Wednesday, March 18, 2009

New IRS Rules for Investors Defrauded by Madoff are of Little Comfort to Non-Profits

The Boston Globe reports on new IRS rules issued yesterday that aim to ease the pain for some victims of Bernard Madoff's swindle and other Ponzi schemes.  The rules allow victims to claim refunds on federal income taxes they paid on what turned out to be phantom investment gains.  Madoff has pleaded guilty to operating the largest Ponzi scheme in history, with a value estimated by prosecutors of up to $65 billion.  

The IRS rules do not promise full recovery of money lost to Madoff, but they should provide significant tax relief by allowing victims to treat much of the money they lost as "theft losses," rather than ordinary investment losses, for which deductions are capped at $3,000 per year.  The rules only apply to cases where specific frauds are alleged by authorities. According to the IRS, for the year in which a fraud is discovered, taxpayers can deduct 95% of their net investment minus any funds they recovered either from the perpetrator or insurance organizations such as the Securities Investor Protection Corp. Investors who put money into a fraud through a third party can deduct 75% of their net investment.  Importantly, the rules also allow investors to "carry back" the deductions on returns up to five years in the past, or to carry them forward 20 years, which should provide additional tax savings even for investors who parked money with Madoff for a decade or longer.

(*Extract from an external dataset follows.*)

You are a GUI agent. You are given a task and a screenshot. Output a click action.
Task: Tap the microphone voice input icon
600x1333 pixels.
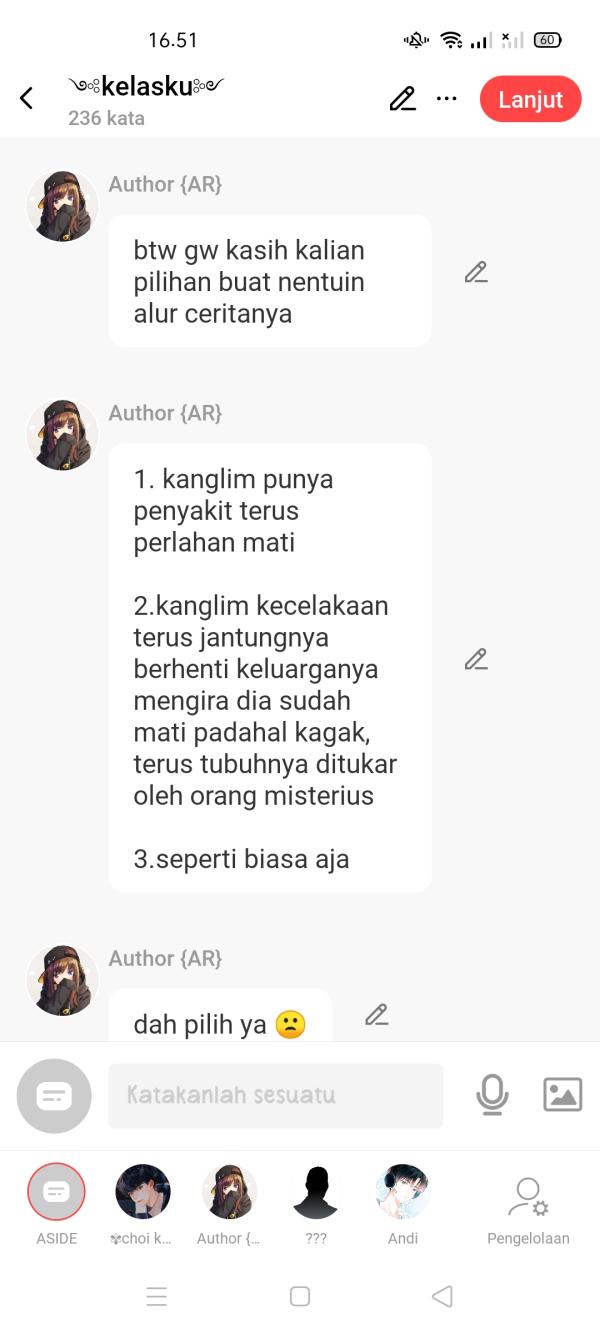[492, 1095]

Doug Shulman, commissioner of the IRS, said in Senate testimony yesterday the new rules follow reports that thousands of investors were duped in dozens of fraudulent schemes. The Madoff case in particular "raises numerous tax and pension implications for the victims," he said.  However, not all victims will be helped by the changes, including nonprofit charities that are not subject to income taxes and do not benefit from tax breaks.  That includes some of Madoff's best-known Massachusetts investors, including the Robert I. Lappin Charitable Foundation in Salem, which has shut down and reorganized after sharp losses, and the Carl and Ruth Shapiro Family Foundation in Boston, which lost almost half its assets, or about $145 million.